--- START ---

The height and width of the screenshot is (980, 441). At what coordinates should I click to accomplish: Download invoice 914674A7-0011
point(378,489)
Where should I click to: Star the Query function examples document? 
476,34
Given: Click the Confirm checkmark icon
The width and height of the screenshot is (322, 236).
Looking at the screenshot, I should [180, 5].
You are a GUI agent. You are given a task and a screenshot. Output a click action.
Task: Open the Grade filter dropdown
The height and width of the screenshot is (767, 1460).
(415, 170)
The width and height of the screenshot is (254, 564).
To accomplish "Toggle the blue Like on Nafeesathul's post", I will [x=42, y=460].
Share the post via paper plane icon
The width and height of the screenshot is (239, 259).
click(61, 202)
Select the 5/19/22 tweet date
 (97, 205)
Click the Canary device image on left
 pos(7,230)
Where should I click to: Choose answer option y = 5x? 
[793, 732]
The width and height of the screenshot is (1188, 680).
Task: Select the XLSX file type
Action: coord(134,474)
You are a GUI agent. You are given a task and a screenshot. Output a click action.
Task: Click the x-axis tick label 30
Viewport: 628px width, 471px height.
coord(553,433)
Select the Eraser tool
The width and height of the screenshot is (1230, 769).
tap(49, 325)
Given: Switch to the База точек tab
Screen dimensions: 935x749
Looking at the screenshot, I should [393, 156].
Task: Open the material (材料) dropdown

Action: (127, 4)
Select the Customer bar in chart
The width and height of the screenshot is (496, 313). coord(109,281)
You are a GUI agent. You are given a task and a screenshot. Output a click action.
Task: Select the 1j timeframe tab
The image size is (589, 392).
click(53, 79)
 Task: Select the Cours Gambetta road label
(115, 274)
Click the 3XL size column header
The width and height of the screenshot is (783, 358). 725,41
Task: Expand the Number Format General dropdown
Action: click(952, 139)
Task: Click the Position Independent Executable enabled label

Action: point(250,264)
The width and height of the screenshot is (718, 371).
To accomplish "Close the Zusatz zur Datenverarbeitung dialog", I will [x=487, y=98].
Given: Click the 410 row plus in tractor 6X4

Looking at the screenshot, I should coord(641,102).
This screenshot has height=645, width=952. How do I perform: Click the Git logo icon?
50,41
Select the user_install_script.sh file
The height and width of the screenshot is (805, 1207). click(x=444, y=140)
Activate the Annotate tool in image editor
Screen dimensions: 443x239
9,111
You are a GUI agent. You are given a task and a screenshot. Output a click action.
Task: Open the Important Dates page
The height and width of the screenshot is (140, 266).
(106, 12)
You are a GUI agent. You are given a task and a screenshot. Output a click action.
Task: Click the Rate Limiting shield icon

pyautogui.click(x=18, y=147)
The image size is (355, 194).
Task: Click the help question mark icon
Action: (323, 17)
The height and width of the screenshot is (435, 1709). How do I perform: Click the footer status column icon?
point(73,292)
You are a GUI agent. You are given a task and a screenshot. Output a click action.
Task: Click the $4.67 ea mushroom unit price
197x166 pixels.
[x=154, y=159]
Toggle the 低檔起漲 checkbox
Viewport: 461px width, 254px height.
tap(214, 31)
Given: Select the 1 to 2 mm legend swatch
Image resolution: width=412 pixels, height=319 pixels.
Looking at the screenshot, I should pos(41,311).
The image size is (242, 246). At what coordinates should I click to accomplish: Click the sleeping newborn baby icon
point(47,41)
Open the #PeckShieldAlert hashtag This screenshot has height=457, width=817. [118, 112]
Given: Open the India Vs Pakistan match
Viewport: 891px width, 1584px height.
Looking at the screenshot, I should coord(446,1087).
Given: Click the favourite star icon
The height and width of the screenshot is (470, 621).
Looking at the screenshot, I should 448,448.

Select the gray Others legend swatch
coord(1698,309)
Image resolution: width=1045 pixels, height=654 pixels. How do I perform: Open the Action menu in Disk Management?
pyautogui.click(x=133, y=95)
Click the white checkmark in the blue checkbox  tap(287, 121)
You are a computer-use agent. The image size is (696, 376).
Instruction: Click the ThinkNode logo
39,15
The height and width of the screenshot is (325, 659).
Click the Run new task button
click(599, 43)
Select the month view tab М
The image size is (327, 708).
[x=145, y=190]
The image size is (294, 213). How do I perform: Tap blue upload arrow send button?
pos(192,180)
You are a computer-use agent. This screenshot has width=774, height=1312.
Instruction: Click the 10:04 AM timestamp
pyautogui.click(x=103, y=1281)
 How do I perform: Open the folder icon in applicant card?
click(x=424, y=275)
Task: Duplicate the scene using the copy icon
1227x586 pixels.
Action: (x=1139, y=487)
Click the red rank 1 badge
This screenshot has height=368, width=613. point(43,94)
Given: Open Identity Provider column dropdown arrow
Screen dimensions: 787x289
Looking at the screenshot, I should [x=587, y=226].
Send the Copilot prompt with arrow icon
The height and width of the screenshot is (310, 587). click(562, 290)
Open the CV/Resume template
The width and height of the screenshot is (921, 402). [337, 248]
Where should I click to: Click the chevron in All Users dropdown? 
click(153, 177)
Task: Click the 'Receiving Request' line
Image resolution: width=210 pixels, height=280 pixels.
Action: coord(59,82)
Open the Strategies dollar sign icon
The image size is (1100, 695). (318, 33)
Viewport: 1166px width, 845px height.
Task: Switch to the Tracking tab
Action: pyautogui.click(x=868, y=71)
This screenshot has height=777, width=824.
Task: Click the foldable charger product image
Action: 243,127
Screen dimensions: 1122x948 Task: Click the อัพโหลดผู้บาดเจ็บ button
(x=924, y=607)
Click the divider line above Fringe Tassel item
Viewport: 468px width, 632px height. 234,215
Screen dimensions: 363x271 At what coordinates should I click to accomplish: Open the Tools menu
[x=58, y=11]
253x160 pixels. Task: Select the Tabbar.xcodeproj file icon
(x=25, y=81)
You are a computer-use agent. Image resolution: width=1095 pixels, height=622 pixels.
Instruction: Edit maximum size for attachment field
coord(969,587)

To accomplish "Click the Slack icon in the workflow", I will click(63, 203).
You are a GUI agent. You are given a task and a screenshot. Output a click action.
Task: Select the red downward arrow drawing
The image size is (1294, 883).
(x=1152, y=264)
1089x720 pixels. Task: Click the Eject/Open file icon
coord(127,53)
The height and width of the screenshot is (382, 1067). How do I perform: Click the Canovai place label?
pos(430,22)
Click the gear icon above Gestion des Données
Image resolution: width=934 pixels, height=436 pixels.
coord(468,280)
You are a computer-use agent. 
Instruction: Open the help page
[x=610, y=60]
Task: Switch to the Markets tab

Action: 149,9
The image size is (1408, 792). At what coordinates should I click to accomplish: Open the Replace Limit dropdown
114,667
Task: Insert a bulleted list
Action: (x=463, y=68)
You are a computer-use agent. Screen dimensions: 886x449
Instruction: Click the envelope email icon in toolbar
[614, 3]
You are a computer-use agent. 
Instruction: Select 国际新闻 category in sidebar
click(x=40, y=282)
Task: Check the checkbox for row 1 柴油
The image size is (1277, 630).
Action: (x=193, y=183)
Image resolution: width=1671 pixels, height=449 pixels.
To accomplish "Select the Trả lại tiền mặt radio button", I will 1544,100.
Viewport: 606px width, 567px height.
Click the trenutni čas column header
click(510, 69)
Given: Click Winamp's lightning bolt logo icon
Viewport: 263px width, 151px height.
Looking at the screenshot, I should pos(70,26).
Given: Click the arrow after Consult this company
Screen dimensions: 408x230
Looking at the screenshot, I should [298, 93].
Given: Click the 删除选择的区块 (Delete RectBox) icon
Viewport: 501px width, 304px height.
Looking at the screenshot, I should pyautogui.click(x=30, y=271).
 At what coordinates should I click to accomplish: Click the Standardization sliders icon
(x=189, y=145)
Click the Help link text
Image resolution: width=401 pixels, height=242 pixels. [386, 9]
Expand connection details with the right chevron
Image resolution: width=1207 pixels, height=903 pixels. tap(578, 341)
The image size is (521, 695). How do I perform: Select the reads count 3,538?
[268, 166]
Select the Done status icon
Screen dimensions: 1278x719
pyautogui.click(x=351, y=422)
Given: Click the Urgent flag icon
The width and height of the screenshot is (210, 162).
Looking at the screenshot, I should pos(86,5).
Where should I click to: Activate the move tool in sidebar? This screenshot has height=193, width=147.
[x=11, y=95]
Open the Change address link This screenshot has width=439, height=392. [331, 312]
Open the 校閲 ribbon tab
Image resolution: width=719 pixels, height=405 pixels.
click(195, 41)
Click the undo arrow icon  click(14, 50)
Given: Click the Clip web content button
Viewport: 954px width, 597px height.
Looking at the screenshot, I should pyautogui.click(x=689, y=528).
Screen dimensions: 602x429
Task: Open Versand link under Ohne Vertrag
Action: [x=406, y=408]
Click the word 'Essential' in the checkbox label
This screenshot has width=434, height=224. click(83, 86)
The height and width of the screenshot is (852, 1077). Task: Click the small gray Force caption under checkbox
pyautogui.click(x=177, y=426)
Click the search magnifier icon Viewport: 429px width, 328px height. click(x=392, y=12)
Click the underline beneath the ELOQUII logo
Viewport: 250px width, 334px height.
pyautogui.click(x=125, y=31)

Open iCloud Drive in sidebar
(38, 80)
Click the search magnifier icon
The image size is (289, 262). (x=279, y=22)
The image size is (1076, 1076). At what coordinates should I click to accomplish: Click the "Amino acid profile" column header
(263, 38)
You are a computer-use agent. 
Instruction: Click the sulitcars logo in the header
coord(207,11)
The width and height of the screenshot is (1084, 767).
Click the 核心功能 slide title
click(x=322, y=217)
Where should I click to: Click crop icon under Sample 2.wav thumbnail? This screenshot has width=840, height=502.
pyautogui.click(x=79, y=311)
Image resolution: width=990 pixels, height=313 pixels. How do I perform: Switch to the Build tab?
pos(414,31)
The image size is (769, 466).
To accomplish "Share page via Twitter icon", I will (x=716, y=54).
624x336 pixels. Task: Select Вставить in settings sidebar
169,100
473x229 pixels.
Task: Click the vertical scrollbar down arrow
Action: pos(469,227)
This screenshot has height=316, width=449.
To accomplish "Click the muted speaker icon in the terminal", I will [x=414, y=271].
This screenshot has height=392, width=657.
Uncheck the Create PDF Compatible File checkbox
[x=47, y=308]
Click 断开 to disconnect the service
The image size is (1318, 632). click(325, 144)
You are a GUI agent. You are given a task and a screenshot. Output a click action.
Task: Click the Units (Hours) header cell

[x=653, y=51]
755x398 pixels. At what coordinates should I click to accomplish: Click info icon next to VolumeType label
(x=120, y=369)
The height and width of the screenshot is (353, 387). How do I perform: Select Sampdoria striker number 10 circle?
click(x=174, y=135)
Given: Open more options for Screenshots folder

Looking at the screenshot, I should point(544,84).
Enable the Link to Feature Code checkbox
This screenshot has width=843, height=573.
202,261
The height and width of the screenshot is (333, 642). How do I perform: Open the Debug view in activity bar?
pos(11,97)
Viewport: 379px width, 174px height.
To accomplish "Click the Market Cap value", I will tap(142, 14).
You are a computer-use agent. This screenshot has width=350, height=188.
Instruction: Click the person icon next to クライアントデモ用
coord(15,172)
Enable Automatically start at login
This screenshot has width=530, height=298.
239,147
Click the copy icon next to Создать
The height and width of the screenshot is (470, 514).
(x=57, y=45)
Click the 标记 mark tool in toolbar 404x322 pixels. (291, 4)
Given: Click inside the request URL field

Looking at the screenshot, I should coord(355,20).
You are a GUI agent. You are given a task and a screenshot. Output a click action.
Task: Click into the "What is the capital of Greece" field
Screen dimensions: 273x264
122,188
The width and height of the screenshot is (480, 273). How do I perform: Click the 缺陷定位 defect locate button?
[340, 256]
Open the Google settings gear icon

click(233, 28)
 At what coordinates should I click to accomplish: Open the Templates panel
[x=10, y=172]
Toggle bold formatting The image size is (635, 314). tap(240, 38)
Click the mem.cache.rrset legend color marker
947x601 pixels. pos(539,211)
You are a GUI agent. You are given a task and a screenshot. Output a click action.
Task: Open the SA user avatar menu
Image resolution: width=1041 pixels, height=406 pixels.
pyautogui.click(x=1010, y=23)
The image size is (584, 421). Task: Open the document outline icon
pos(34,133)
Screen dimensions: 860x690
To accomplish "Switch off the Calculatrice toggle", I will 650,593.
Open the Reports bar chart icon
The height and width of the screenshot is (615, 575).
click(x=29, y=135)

--- END ---

Prompt ->
Find the word "post" in the entries and show each line where it is found.

Answer box ->
To accomplish "Toggle the blue Like on Nafeesathul's post", I will [x=42, y=460].
Share the post via paper plane icon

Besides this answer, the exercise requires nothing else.